In my last post, I described having your meters connected to a wired network, and the “remote” console wirelessly communicating with said meters. This time, I want to expand on this with introducing wireless meters into the mix.

So, you now have 6 meters communicating on a wired network; and their data is being introspected by a remote wireless console. You want to enhance the “network” by introducing the concept of a pure wireless infrastructure; no more [network] wires!
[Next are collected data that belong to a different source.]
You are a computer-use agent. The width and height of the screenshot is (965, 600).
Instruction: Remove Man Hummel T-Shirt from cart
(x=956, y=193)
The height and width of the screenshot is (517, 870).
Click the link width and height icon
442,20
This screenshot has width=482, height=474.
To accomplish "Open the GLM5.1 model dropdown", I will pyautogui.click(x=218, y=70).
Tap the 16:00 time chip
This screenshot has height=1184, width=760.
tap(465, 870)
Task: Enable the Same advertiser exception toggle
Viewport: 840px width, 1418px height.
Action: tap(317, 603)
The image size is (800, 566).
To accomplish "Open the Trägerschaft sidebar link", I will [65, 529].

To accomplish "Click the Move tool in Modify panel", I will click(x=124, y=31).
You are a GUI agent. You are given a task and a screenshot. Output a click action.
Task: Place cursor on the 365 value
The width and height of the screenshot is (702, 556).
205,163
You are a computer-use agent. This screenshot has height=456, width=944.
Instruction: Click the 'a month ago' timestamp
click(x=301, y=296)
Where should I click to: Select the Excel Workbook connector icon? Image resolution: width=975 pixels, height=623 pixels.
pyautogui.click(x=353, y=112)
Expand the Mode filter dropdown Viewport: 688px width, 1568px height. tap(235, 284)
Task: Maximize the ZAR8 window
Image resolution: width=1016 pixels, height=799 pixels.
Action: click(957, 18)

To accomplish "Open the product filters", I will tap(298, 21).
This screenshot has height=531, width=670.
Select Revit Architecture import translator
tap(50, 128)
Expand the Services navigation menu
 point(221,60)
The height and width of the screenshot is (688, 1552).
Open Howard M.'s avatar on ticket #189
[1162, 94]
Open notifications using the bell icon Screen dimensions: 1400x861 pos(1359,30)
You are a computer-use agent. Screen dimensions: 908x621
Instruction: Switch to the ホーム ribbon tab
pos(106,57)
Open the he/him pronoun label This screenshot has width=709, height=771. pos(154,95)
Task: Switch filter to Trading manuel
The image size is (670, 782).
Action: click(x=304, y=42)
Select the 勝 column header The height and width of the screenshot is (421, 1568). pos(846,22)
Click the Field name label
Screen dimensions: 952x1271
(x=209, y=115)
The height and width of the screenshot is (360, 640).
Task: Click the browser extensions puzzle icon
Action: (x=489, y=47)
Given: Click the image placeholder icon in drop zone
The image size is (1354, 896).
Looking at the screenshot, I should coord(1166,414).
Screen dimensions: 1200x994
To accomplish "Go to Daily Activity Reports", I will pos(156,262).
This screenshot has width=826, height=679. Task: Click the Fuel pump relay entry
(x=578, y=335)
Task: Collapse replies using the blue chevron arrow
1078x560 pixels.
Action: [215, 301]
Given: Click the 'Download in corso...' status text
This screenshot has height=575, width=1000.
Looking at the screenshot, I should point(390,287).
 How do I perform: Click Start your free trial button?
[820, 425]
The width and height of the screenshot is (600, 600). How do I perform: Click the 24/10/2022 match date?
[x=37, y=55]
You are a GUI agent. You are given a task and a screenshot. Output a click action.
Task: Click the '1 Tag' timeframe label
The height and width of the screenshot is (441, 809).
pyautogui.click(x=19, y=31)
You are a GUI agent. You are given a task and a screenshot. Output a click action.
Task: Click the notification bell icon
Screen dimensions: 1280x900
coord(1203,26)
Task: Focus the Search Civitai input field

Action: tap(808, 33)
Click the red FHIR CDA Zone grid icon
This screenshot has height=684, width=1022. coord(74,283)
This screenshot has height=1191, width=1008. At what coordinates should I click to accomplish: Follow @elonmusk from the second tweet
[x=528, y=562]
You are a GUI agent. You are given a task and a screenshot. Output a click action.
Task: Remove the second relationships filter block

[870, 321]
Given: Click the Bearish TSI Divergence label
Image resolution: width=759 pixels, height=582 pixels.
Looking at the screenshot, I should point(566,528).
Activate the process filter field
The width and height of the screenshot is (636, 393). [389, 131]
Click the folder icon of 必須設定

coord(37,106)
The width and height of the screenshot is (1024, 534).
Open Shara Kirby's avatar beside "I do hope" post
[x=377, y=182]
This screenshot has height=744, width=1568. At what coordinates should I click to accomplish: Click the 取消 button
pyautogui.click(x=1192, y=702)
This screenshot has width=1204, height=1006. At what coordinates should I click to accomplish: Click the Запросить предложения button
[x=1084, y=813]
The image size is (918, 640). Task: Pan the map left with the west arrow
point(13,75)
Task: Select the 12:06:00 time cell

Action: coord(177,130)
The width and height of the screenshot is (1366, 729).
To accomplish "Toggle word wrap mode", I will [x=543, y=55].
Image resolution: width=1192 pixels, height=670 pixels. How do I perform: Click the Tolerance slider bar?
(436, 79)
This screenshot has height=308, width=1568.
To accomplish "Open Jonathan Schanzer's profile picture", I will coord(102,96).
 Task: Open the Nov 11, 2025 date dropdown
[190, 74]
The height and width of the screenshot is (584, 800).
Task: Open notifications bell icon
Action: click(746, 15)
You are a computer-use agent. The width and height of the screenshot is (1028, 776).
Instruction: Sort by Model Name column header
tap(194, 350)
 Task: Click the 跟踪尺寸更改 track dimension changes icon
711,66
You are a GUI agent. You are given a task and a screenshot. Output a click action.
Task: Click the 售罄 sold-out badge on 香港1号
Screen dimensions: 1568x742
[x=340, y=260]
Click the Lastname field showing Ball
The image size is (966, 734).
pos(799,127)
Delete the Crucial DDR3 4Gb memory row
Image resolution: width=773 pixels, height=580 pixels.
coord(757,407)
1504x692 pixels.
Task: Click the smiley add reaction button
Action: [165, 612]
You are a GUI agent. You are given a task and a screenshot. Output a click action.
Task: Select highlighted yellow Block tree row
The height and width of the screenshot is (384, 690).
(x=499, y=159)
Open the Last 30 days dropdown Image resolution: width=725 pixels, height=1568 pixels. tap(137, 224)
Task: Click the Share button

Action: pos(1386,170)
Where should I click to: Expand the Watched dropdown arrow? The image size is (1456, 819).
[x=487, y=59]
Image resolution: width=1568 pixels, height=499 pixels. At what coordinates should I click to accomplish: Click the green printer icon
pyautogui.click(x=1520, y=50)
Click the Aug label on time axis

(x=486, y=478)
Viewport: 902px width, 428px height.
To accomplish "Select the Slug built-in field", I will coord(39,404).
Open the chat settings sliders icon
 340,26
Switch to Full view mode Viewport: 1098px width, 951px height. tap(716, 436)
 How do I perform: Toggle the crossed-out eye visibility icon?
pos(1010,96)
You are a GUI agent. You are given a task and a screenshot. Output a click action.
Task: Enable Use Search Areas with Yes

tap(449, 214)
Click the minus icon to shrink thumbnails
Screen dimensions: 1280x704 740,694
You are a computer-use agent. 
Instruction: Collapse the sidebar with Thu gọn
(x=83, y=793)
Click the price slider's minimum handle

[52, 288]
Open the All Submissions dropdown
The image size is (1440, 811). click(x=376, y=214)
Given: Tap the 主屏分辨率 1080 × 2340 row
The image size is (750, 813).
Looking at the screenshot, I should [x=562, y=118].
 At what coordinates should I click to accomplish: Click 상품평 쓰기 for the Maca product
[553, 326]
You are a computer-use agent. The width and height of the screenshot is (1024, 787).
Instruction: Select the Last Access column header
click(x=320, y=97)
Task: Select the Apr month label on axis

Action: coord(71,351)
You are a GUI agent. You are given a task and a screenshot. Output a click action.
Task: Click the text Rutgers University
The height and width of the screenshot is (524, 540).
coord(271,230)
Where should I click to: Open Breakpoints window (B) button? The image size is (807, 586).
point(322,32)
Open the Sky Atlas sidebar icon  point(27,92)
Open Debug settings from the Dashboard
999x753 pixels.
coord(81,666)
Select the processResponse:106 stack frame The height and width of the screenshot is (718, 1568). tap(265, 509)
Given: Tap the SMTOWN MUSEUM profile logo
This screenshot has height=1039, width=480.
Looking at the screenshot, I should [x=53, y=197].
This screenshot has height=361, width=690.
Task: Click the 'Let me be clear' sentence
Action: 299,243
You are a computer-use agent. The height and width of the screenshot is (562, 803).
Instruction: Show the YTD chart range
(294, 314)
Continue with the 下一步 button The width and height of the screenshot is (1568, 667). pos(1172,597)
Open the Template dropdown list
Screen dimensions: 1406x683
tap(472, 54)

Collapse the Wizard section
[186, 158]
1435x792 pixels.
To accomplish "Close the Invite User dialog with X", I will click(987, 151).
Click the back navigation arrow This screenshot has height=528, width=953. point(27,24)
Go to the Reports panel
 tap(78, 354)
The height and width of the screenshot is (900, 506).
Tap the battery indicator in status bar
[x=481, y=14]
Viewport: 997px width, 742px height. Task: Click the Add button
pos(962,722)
You upgrade your meters to support Wireless. Each meter now is a “node” in a private and secure network.  At this time, all your meters are connected by way of a wireless network, you’re remote console is also connected to the same network.  Apart from the physical aspect of no more wires, what have we really done to improve our setup? Since the console machine is also part of wireless network, it can detect and interact with any meter that is also on the same network in a secure fashion.

So what?! That’s the same as a wired network! Okay, here are some thoughts –

  1. Since the Remote Console is a wireless device on the network, it does not need to be a desk-locked machine! Imagine the Remote Console being an iPad or Android device…imagine walking around your factory floor and as you walk around, you can detect, interact and manage meters real-time (remote observation and interaction)

  2. Since the meters are on a [wireless] network, and communications problems are detected by the meters, they can “re-adjust” their network “wiring” to fix or go around the problem; known as Mesh Networking, or simply in lay terms, Self-Healing Networks.

  3. If all the meters can “talk” to each other, they can make “judgments” on what is happening in their pipe. For example, imagine a pipe with 3 meters connected along the pipes length. With this setup, all the meters should state the same information (remember they are on the same pipe); but what happens if the middle meter starts showing different information?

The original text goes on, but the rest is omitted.